▸ **TEXTO EXTRAÍDO**
:::

Xi Jinping es un hombre renacentista chino. Seguro de sí mismo, dueño de sí mismo y totalmente imperturbable, Xi se siente igualmente a gusto en los hogares de los agricultores en apuros y en los salones de las capitales extranjeras. A los medios de comunicación estatales les gusta yuxtaponer los años que pasó en las cuevas de Shaanxi con los días que pasó gobernando las relucientes torres de Shanghai. He aquí un hombre como deben ser los hombres: un líder que puede agarrar tanto el arado como el mercado de bonos. Así son las cosas con Xi Jinping.
Aunque Xi estudió ingeniería química, se presenta como un literato. En Rusia, adereza sus discursos con Dostoievski y Gogol; cuando está en Francia, con Molière y Maupassant. Para comprender mejor el significado de El viejo y el mar, Xi viajó al bar favorito de Ernest Hemingway en La Habana. Xi siente predilección por este tipo de lugares históricos, especialmente por los asociados a escenas famosas de las historias de la antigüedad china. Cultiva la reputación de tomarse la historia en serio; sus discursos están llenos de alusiones a oscuros sabios y estadistas del pasado de China.

:::

▸ **LÍNEAS DE DATOS**
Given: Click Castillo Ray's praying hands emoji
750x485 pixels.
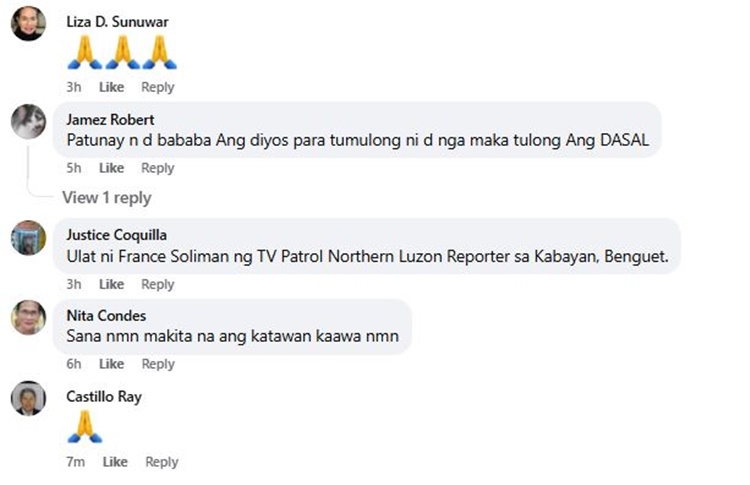Looking at the screenshot, I should click(x=85, y=427).
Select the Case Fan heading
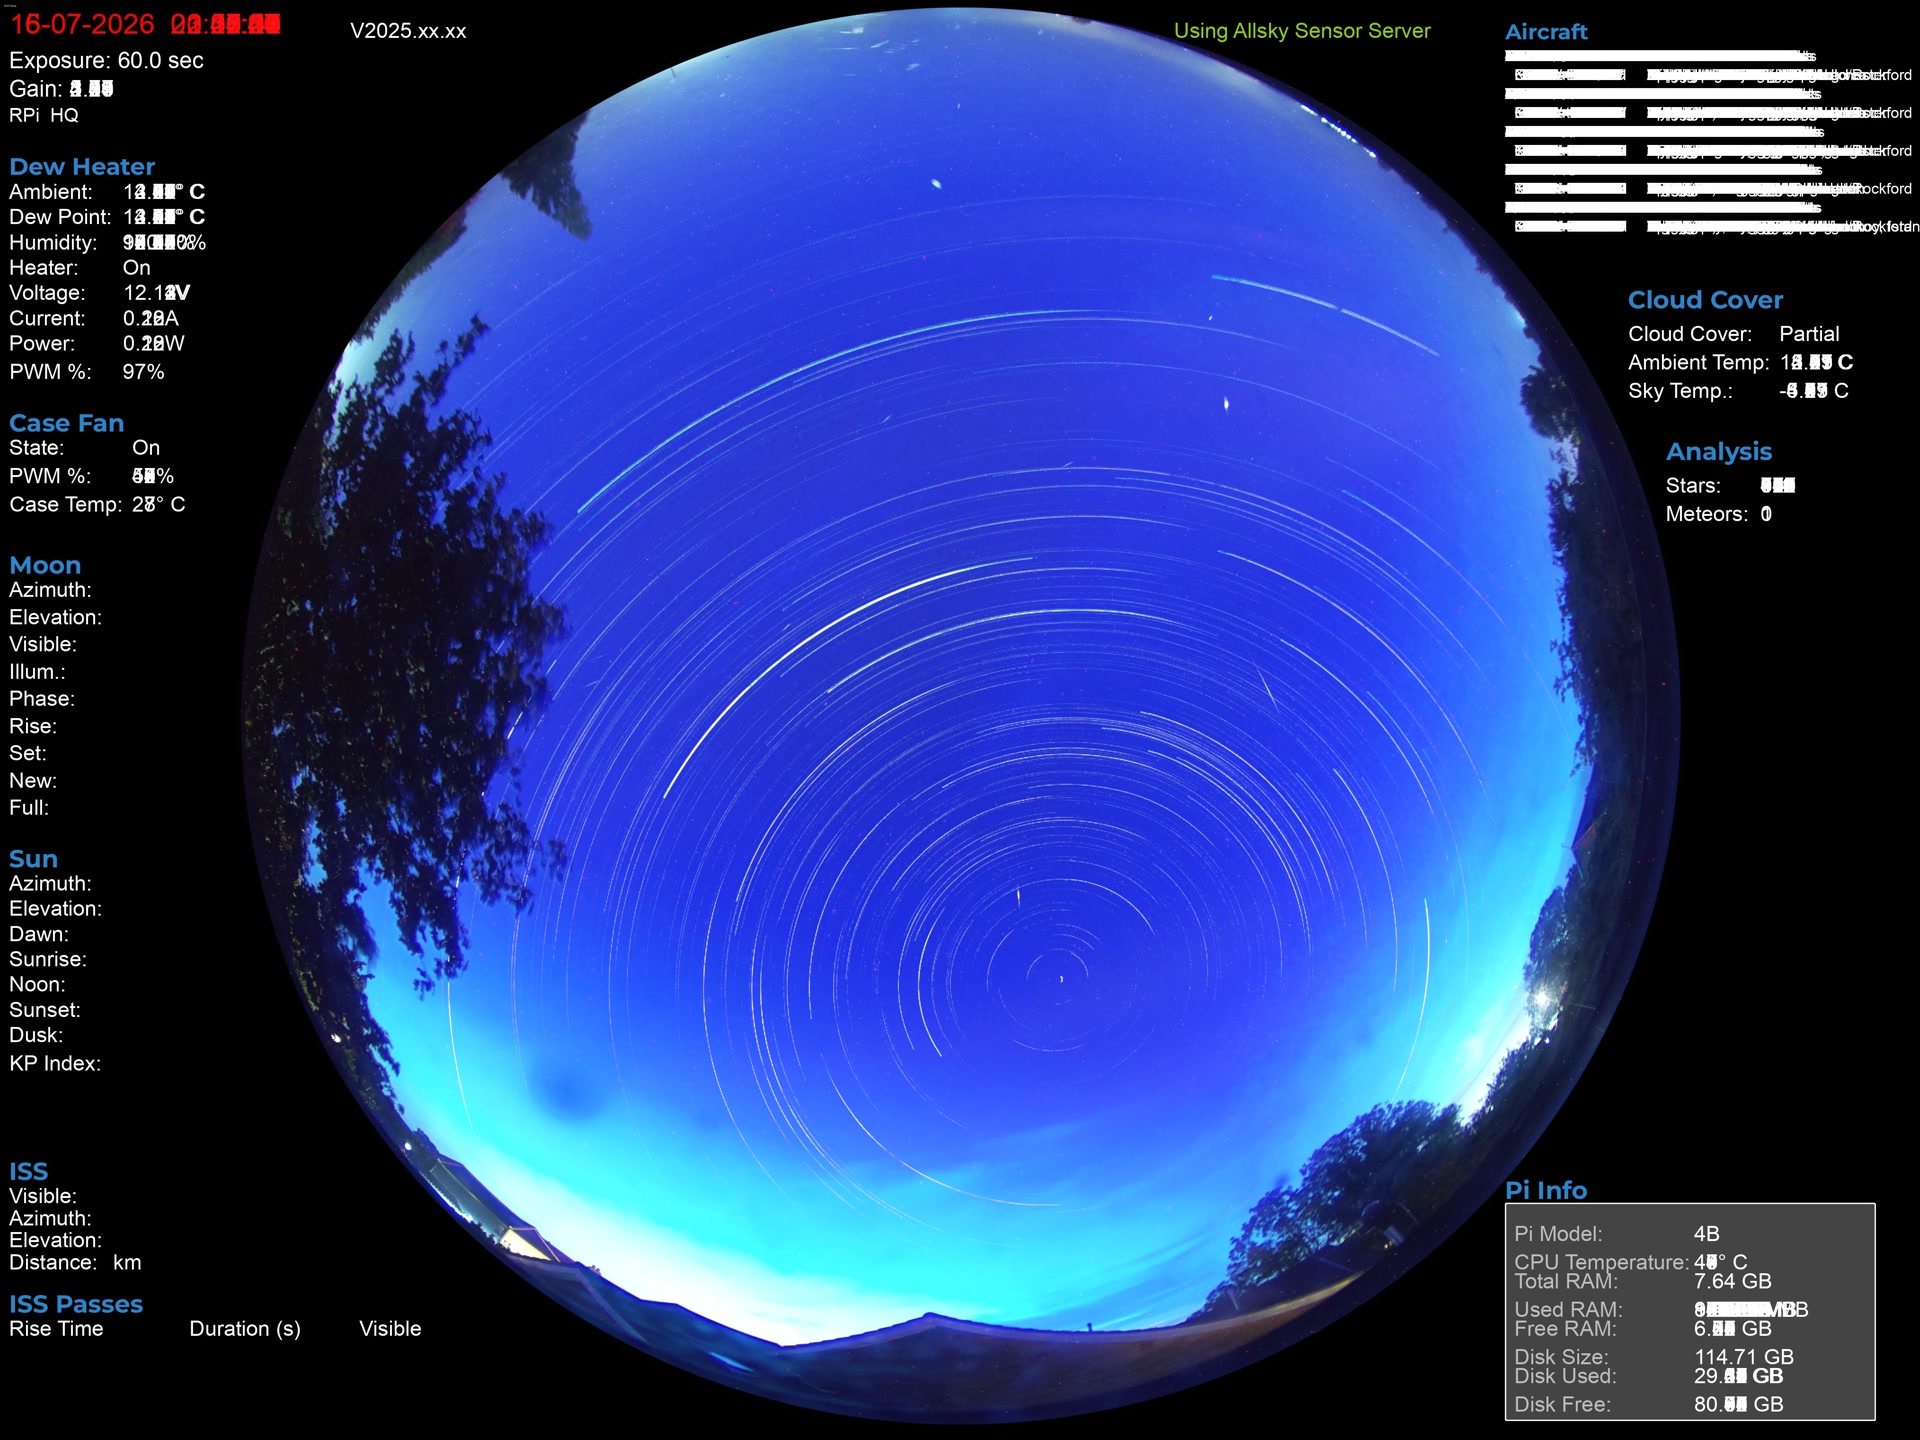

:::

▸ **TAREAS DEL EJERCICIO**
A – Vuelve a escribir el texto sobre Xi Jinping desde "Xi Jinping es" hasta "con Xi Jinping.".
B – Traduce al inglés esta oración del texto sobre Xi Jinping: "Aunque Xi estudió ingeniería química, se presenta como un literato."
C – Haz una lista de todos los escritores que aparecen con su nombre en el texto sobre Xi Jinping.

▸ **RESPUESTAS COMPLETAS**
A –
Xi Jinping es un hombre renacentista chino. Seguro de sí mismo, dueño de sí mismo y totalmente imperturbable, Xi se siente igualmente a gusto en los hogares de los agricultores en apuros y en los salones de las capitales extranjeras. A los medios de comunicación estatales les gusta yuxtaponer los años que pasó en las cuevas de Shaanxi con los días que pasó gobernando las relucientes torres de Shanghai. He aquí un hombre como deben ser los hombres: un líder que puede agarrar tanto el arado como el mercado de bonos. Así son las cosas con Xi Jinping.

B – Although Xi studied chemical engineering, he presents himself as a man of letters.

C –
Dostoievski
Gogol
Molière
Maupassant
Ernest Hemingway